I've tried both WEBrick and Apache/Passenger, but that made no difference in the API response times, so I'm going to list the details from WEBrick exercise only. As you will see below, some (major from functionality point of view) calls could not even complete within 10 minutes, so those were interrupted with ^C:

$ time curl -3 -H "Accept:application/json" -k -X GET https://localhost:8443/dhcp

real 0m37.618s

user 0m0.015s

sys 0m0.016s

$ time curl -3 -H "Accept:application/json" -k -X GET https://localhost:8443/dhcp/


real 1m8.808s

user 0m0.012s

sys 0m0.008s

$ time curl -3 -H "Accept:application/json" -k -X GET https://localhost:8443/dhcp/

Record not found

real 1m8.572s

user 0m0.020s

sys 0m0.000s

$ time curl -3 -H "Accept:application/json" -k -X POST https://localhost:8443/dhcp/ -d 'mac=00:50:56:39:ac:40' -d 'ip=' -d 'hostname=blah'


real 10m24.368s

user 0m0.012s

sys 0m0.024s

<had to create the above record through omshell>

$ time curl -3 -H "Accept:application/json" -k -X GET https://localhost:8443/dhcp/


real 1m8.628s

user 0m0.016s

sys 0m0.008s

$ time curl -3 -H "Accept:application/json" -k -X GET https://localhost:8443/dhcp/find/00:50:56:39:ac:40


real 10m39.027s

user 0m0.020s

sys 0m0.016s

$ time curl -3 -H "Accept:application/json" -k -X DELETE https://localhost:8443/dhcp/

real 1m9.113s

user 0m0.012s

sys 0m0.012s


As you can see, the time it takes even on successful calls is clearly unacceptable on large datasets and IMHO, some refactoring has to be done.

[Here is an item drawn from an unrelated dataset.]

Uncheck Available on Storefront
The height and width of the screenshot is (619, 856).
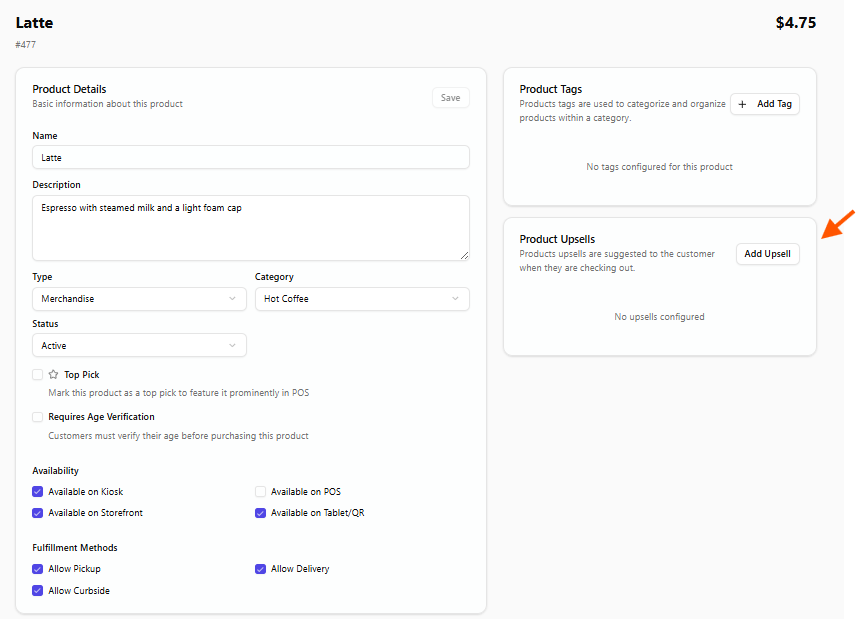(x=38, y=513)
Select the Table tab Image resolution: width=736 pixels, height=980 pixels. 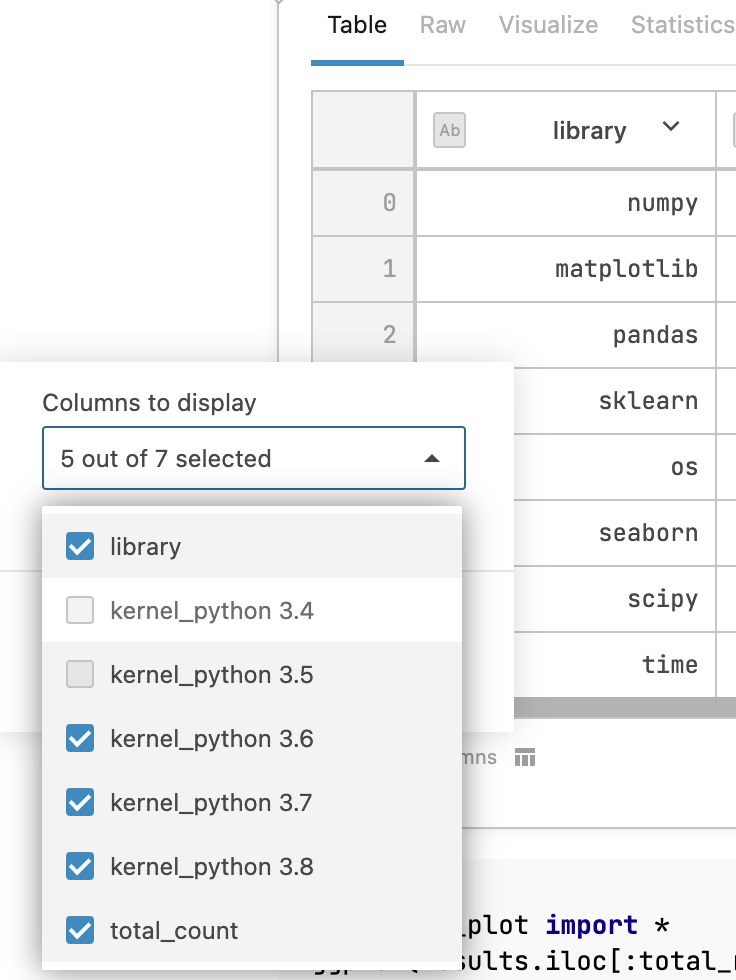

While browsing the code, it became clear to me that creating a subnet/lease maps on each request is the major contributor to this problem. Also, some extra validations before creating records, for example, is really unnecessary as omshell will do that validation much faster. I believe that at least for the following operations smart-proxy must provide much thinner layer (almost a pass-through) to omshell - create, search and delete host reservation.

Not all of the operations are available through omshell (like getting a list of subnets or leases/hosts in a particular subnet), so that obviously should stay, maybe it can be improved in some ways to help to speed things up. The other example of something that cannot be done through omshell is getting all the options for a particular record, but creating a full map of subnets/leases and then parsing through that is not the most efficient way as only dhcpd.leases needs to be parsed, which would be much faster.

These just my thoughts on some of the points and I'd like to hear your thoughts on this.